Association between Analgosedation of Premature Infants Using Fentanyl with Neurodevelopmental Outcome at the Corrected Age of 24 Months
Aims: Because of its favorable properties with rapid onset of action and a shorter half-life, fentanyl is commonly used for sedation in preterm infants with invasive mechanical ventilation and invasive procedures. However, little is known about the neurodevelopmental outcome after administration of fentanyl in the neonatal period. The aim of this retrospective study was to investigate the possible association between fentanyl in the neonatal period and the neurological level of development at the corrected age of 24 months.

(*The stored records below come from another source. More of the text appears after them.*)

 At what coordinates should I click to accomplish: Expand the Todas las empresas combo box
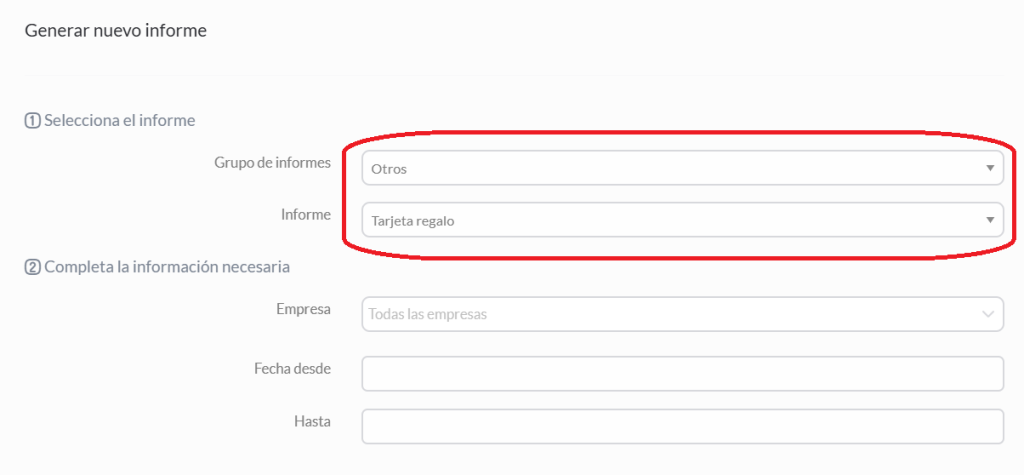click(x=682, y=314)
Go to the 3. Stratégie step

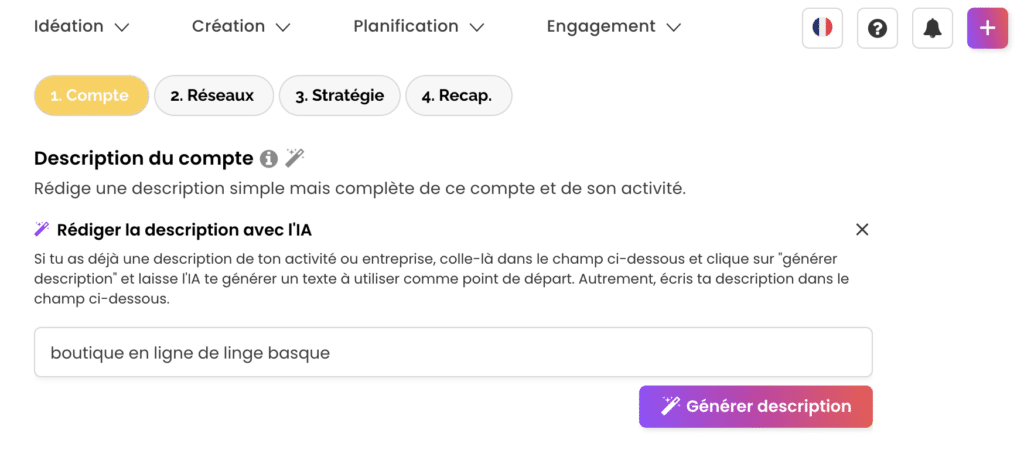[x=339, y=96]
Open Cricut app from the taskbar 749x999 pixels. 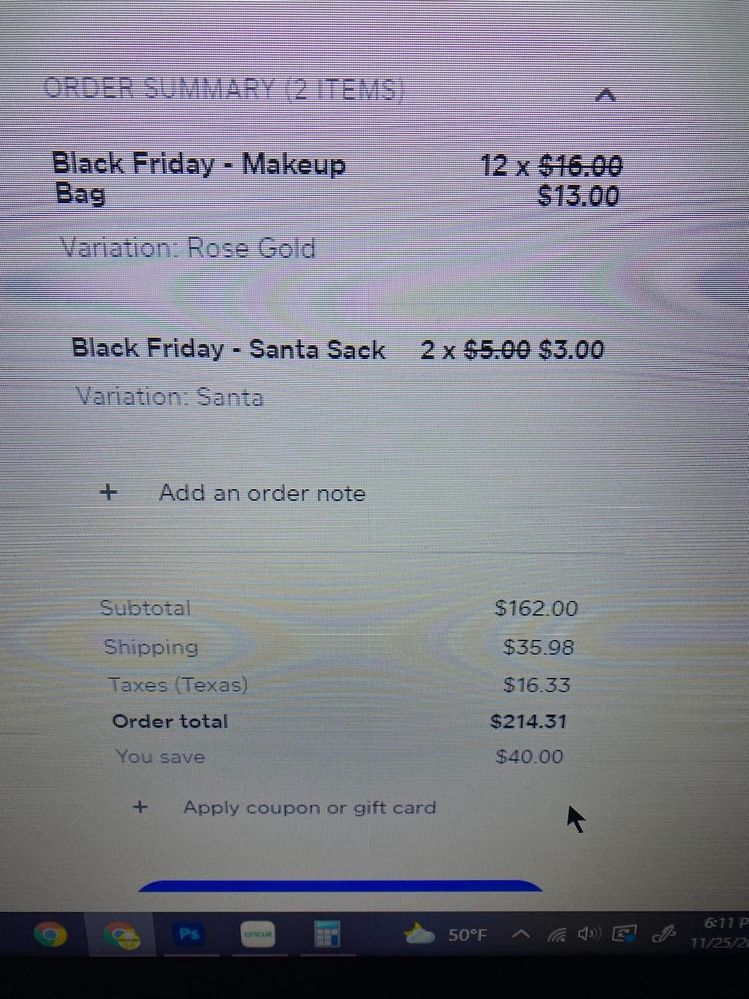258,935
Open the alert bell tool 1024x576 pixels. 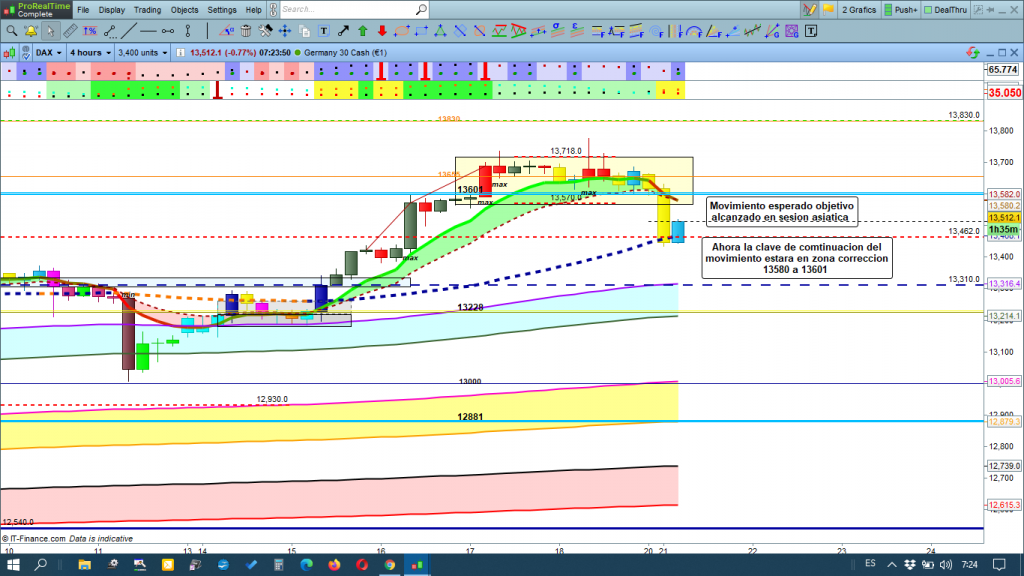click(30, 30)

Methods: In a retrospective analysis, n = 35 were preterm infants with a gestational age ≤ 32 weeks of gestation and/or a birth weight less than 1,500 g who were born in 2011 in the perinatal Grosshadern were investigated. Exclusion criteria were severe congenital malformations or suspicion of a syndromic disease. The initial clinical course (intraventricular hemorrhage, sepsis, bronchopulmonary dysplasia, necrotizing enterocolitis, and surgery), the level and duration of medication of fentanyl, and the results of neurodevelopmental follow-up using the Bayley Scales of Infant Development, 2nd Edition at the corrected age of 24 months were compared between the two groups.

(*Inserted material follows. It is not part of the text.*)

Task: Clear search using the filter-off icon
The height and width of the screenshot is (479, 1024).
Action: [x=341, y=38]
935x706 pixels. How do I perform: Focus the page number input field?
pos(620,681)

Results: A total of 34 children with a mean gestational age of 27 + 0 weeks (24 + 1 SSW to 31 + 5 weeks) and a mean birth weight of 805 g (range, 410–1,200 g) were examined at the corrected age between 23 and 26 months. Overall, 10 children with a mean gestational age of 25 + 4 SSW and a mean birth weight of 758.5 g obtained sedation with fentanyl in a period of 1 to 90 days. Regarding the neurodevelopmental follow-up, there were neither significant differences between the group with fentanyl compared with the comparison group without sedation in the motor subtest (psychomotor developmental index, 79 ± 14 vs. 86 ± 9, p = 0.10) nor in the cognitive subtest (mental developmental index, 83 ± 19 vs. 94 ± 15, p = 0.09).
Conclusion: In this small cohort of preterm infants born before 32 + 0 weeks, there was no significant association between sedation with fentanyl in the neonatal period and their neurodevelopmental outcome at the age of 24 months.
Keywords: prematurity, neurodevelopmental outcome, fentanyl.